- Opening Delimiter -

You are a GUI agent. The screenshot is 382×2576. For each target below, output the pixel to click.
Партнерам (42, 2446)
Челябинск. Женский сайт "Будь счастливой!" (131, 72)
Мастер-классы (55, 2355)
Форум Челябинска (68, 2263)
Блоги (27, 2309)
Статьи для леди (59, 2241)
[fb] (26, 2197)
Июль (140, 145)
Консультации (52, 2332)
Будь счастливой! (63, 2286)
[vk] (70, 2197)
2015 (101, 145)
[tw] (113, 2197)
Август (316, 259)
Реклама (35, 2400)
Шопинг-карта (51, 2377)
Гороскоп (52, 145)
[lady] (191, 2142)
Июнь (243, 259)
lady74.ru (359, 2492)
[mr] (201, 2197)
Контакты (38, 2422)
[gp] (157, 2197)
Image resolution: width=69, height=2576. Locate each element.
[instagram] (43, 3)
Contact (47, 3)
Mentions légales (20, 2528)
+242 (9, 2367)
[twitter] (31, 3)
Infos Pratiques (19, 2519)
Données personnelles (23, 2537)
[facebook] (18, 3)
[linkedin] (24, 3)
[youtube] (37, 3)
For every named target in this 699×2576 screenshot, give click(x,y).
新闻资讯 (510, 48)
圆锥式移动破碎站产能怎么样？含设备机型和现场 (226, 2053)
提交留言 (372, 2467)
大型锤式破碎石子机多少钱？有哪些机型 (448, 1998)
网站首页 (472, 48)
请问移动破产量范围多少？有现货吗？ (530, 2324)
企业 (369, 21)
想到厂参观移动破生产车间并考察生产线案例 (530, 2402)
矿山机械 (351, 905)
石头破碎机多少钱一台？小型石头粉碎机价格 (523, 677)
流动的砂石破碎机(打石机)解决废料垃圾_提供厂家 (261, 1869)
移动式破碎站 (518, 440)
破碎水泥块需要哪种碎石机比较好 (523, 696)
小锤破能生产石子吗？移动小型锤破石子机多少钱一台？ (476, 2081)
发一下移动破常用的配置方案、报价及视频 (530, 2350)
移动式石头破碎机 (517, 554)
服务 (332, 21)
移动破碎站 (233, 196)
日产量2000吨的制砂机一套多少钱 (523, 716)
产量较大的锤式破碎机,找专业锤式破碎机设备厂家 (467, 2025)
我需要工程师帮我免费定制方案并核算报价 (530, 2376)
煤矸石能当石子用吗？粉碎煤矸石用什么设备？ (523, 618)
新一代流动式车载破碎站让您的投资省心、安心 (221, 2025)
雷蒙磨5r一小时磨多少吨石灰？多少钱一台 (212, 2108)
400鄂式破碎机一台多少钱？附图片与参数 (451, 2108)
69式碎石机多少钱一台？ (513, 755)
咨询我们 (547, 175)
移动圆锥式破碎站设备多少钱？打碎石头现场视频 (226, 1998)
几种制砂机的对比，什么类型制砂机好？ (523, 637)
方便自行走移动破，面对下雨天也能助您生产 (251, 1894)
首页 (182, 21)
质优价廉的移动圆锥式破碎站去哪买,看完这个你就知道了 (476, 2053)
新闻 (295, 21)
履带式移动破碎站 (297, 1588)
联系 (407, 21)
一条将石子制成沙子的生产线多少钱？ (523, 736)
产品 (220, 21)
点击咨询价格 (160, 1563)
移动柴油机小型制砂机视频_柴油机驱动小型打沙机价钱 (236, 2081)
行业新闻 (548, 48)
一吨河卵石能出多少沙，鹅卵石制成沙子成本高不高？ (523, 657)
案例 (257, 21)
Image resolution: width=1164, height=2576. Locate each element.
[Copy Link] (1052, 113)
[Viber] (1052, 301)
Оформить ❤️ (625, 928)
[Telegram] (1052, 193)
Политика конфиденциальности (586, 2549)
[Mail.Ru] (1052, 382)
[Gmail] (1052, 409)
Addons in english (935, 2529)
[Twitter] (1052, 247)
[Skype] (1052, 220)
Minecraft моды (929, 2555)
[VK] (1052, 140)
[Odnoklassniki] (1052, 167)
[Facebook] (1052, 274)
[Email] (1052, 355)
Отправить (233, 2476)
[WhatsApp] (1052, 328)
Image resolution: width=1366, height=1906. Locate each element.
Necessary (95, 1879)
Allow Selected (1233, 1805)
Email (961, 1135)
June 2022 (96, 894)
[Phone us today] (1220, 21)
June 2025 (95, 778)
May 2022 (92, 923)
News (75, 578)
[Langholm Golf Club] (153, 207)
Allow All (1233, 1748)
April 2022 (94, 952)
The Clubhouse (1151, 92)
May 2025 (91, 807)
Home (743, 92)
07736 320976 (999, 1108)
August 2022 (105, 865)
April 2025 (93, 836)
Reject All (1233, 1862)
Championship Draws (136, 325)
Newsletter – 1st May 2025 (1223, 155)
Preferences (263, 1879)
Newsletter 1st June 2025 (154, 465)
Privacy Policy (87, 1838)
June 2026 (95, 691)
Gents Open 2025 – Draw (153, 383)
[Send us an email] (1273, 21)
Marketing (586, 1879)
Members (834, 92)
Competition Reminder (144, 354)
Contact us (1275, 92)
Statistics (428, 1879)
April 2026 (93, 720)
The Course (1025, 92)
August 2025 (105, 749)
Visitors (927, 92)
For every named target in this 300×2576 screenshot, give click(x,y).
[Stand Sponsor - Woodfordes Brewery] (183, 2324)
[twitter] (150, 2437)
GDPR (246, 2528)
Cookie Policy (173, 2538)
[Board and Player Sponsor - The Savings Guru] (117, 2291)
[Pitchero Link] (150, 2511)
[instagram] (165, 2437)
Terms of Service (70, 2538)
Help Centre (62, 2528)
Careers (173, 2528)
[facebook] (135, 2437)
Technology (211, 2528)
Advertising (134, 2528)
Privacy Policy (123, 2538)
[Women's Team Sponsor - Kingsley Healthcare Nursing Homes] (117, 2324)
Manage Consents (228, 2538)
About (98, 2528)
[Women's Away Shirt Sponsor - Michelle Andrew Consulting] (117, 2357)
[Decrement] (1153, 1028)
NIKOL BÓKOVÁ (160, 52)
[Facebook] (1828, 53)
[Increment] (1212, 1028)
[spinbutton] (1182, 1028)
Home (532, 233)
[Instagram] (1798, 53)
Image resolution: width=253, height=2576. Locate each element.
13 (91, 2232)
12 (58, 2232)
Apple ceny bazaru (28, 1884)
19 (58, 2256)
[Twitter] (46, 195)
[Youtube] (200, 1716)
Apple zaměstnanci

- Closing Delimiter -

- [What you are asked to do]
Copy every line of the data above, beginning with the first and ending with the line that contains "[VK] (1052, 140)", and give nothing more.

- [Answer to this task]
You are a GUI agent. The screenshot is 382×2576. For each target below, output the pixel to click.
Партнерам (42, 2446)
Челябинск. Женский сайт "Будь счастливой!" (131, 72)
Мастер-классы (55, 2355)
Форум Челябинска (68, 2263)
Блоги (27, 2309)
Статьи для леди (59, 2241)
[fb] (26, 2197)
Июль (140, 145)
Консультации (52, 2332)
Будь счастливой! (63, 2286)
[vk] (70, 2197)
2015 (101, 145)
[tw] (113, 2197)
Август (316, 259)
Реклама (35, 2400)
Шопинг-карта (51, 2377)
Гороскоп (52, 145)
[lady] (191, 2142)
Июнь (243, 259)
lady74.ru (359, 2492)
[mr] (201, 2197)
Контакты (38, 2422)
[gp] (157, 2197)
Image resolution: width=69, height=2576. Locate each element.
[instagram] (43, 3)
Contact (47, 3)
Mentions légales (20, 2528)
+242 (9, 2367)
[twitter] (31, 3)
Infos Pratiques (19, 2519)
Données personnelles (23, 2537)
[facebook] (18, 3)
[linkedin] (24, 3)
[youtube] (37, 3)
For every named target in this 699×2576 screenshot, give click(x,y).
新闻资讯 (510, 48)
圆锥式移动破碎站产能怎么样？含设备机型和现场 (226, 2053)
提交留言 (372, 2467)
大型锤式破碎石子机多少钱？有哪些机型 (448, 1998)
网站首页 (472, 48)
请问移动破产量范围多少？有现货吗？ (530, 2324)
企业 (369, 21)
想到厂参观移动破生产车间并考察生产线案例 (530, 2402)
矿山机械 (351, 905)
石头破碎机多少钱一台？小型石头粉碎机价格 (523, 677)
流动的砂石破碎机(打石机)解决废料垃圾_提供厂家 (261, 1869)
移动式破碎站 (518, 440)
破碎水泥块需要哪种碎石机比较好 (523, 696)
小锤破能生产石子吗？移动小型锤破石子机多少钱一台？ (476, 2081)
发一下移动破常用的配置方案、报价及视频 (530, 2350)
移动式石头破碎机 (517, 554)
服务 (332, 21)
移动破碎站 (233, 196)
日产量2000吨的制砂机一套多少钱 (523, 716)
产量较大的锤式破碎机,找专业锤式破碎机设备厂家 (467, 2025)
我需要工程师帮我免费定制方案并核算报价 (530, 2376)
煤矸石能当石子用吗？粉碎煤矸石用什么设备？ (523, 618)
新一代流动式车载破碎站让您的投资省心、安心 (221, 2025)
雷蒙磨5r一小时磨多少吨石灰？多少钱一台 (212, 2108)
400鄂式破碎机一台多少钱？附图片与参数 (451, 2108)
69式碎石机多少钱一台？ (513, 755)
咨询我们 (547, 175)
移动圆锥式破碎站设备多少钱？打碎石头现场视频 (226, 1998)
几种制砂机的对比，什么类型制砂机好？ (523, 637)
方便自行走移动破，面对下雨天也能助您生产 (251, 1894)
首页 (182, 21)
质优价廉的移动圆锥式破碎站去哪买,看完这个你就知道了 (476, 2053)
新闻 (295, 21)
履带式移动破碎站 (297, 1588)
联系 (407, 21)
一条将石子制成沙子的生产线多少钱？ (523, 736)
产品 (220, 21)
点击咨询价格 (160, 1563)
移动柴油机小型制砂机视频_柴油机驱动小型打沙机价钱 (236, 2081)
行业新闻 (548, 48)
一吨河卵石能出多少沙，鹅卵石制成沙子成本高不高？ (523, 657)
案例 (257, 21)
Image resolution: width=1164, height=2576. Locate each element.
[Copy Link] (1052, 113)
[Viber] (1052, 301)
Оформить ❤️ (625, 928)
[Telegram] (1052, 193)
Политика конфиденциальности (586, 2549)
[Mail.Ru] (1052, 382)
[Gmail] (1052, 409)
Addons in english (935, 2529)
[Twitter] (1052, 247)
[Skype] (1052, 220)
Minecraft моды (929, 2555)
[VK] (1052, 140)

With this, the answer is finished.